Halloween has definitely got bigger in the last few years but I had a Halloween parties from about the mid 90s to the early 00s. My mum said it was harder to get Halloween decorations then but not impossible; she managed and found some great ones, especially the last few years. We still have them. We lived in a huge gothic looking house at the time and it was perfect for Halloween!

reesewithoutaspoon · 05/11/2022 08:03

Halloween wasnt such a big deal. Bonfire night was
In the weeks leading up to bonfire night we would make a 'guy' and find a spot outside a shop etc and ask for penny for a guy. we would collect wood for the coming bonfire.
On Halloween night itself, school or brownies/cubs would often do apple bobbing, we would dress up as a witch or mummy or ghost and make toffee apples. Definitely no trick or treating.
On bonfire night the community would be out and potatoes in foil would be put on the bonfire and the guy you made would be on the top of the fire. There would be fireworks and sparklers for the kids.

borntobequiet · 05/11/2022 08:03

Halloween wasn’t a thing until fairly recently, though in some places people traditionally carved root vegetables into lanterns, though not where I lived.

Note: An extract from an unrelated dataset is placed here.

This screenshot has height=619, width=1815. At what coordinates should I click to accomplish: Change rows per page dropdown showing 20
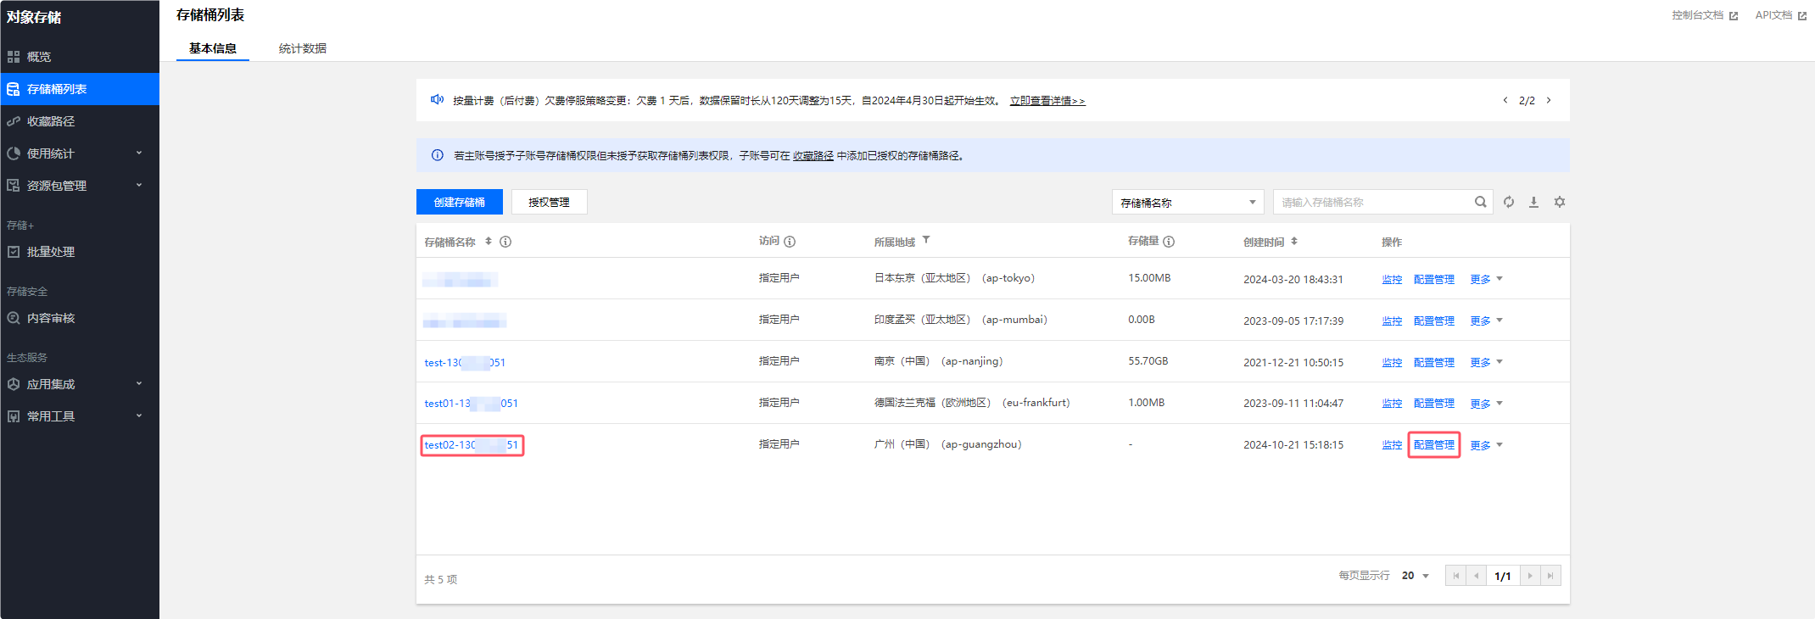(x=1416, y=576)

Guy Fawkes’ Day/Bonfire Night was the Autumn celebration in my 50s/60s childhood and extensively planned for in advance - penny for the guy (to buy fireworks, which were easily available to children) scavenging firewood, building bonfires. In some places, Mischief Night was a yearly occurrence.
Even in the 80s, when my own children were young, trick or treating was rare, and wasn’t done where we lived. People didn’t dress up for Halloween or indeed pay it much attention at all.